China has criticized proposed USA investment controls as a violation of global trade rules and says it reserves the right to retaliate if they take effect.
Ross says U.S. and Chinese officials discussed specific American export items Beijing might buy as part of its pledge to narrow its trade surplus with the United States. But on Tuesday, the White House announced that it would impose 25 percent tariffs on $50 billion worth of imported goods from China, with a final list of what imports will be covered to be published next month.
On March 23, Trump had imposed massive trade tariffs amounting to United States dollars 60 billion on China, in an effort to stop the latter from stealing "intellectual property" from American companies. China "will carefully evaluate the USA measures and reserves the right to take corresponding measures", Gao said.
It comes as Commerce Secretary Wilbur Ross prepares to travel to Beijing this week for another round of talks aimed at resolving the conflict. More imports and tariffs will also be announced at a later date.
"We believe that when it comes to the problems in Sino-U.S. trade and business both sides should take a honest attitude in the spirit of equality and mutual respect to use dialogue and consultations to seek a mutually beneficial win-win solution". The Commerce Ministry didn't respond to questions about the status of the meeting, but the American Embassy said a delegation of trade, agriculture and treasury officials had arrived in the Chinese capital to make preparations.
Private sector analysts say that while Beijing is willing to compromise on its trade surplus, it will resist changes that might threaten plans to transform China into a global technology competitor.
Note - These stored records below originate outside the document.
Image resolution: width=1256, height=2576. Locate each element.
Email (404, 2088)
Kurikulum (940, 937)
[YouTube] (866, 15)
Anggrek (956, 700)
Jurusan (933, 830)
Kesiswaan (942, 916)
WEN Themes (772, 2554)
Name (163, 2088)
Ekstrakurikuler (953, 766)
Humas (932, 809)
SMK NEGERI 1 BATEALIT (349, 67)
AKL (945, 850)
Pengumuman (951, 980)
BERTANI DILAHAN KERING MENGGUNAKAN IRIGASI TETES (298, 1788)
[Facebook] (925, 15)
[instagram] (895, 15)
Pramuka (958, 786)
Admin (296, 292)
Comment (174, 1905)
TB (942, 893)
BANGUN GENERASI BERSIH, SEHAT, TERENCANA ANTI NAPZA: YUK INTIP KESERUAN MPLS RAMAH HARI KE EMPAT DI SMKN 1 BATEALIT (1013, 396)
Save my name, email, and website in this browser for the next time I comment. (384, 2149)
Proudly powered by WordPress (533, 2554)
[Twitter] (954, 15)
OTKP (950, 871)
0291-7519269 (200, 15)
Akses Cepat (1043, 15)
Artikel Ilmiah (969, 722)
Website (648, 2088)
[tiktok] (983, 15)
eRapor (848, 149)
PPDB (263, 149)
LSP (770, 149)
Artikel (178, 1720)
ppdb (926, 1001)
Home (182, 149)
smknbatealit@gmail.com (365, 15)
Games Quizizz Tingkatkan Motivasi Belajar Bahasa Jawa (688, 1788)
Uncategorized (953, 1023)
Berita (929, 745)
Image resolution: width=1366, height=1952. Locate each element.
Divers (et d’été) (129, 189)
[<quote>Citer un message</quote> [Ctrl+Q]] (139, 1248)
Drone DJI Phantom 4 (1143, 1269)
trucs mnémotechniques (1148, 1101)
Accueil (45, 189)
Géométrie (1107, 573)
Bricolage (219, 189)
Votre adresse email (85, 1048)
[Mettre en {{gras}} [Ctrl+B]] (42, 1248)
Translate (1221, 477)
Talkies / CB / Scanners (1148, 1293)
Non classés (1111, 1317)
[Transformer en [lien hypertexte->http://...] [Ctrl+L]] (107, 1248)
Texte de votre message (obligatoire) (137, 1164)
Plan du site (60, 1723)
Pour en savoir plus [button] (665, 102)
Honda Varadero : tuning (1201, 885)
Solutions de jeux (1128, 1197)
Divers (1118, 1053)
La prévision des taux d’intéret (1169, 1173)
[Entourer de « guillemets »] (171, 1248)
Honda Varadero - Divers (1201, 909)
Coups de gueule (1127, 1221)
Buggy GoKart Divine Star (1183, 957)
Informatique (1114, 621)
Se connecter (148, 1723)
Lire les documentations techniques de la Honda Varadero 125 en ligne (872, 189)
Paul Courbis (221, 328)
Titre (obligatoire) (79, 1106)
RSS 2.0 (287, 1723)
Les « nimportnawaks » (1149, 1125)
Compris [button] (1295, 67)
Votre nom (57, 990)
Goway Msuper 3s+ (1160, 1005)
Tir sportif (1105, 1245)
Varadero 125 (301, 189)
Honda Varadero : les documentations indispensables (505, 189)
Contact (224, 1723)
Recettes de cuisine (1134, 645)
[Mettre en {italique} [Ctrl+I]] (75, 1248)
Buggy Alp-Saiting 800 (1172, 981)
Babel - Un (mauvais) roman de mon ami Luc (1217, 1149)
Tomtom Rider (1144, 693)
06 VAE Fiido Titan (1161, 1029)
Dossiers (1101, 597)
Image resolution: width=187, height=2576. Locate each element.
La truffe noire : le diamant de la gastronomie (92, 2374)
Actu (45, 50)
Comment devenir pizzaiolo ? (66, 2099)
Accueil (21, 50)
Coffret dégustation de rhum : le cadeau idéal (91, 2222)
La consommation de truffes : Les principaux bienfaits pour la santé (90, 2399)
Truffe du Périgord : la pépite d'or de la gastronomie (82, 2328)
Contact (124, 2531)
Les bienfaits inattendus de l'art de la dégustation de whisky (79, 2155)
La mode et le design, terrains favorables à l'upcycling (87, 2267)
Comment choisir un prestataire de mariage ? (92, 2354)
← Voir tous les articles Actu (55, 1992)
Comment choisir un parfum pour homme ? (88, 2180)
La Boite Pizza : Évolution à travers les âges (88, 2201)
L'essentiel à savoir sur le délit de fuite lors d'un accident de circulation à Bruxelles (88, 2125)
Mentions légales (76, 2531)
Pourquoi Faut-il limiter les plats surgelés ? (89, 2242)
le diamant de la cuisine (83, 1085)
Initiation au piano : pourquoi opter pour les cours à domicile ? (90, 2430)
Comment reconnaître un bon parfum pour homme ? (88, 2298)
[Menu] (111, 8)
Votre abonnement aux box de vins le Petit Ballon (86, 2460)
The White House is back to being the Bad Cop, pushing ahead on tariffs and punishing China for playing unfair with intellectual property.
China promised to significantly increase its purchases of American goods and services to reduce the USA trade deficit. That would be on top of a $1 billion penalty ZTE paid for selling high-tech equipment to North Korea and Iran in violation of USA sanctions.
Congressman Drew Ferguson applauded the Trump administration for their decision to place restrictions on China's acquisition of sensitive American technology. China is not willing to see an escalation in China-US trade frictions.
"It's hard to say, but I think both scenarios are likely".
Some in the foreign business community have noted that tariffs and the threat of using them has helped to get China to engage more on issues than it has in years and is giving Washington some leverage.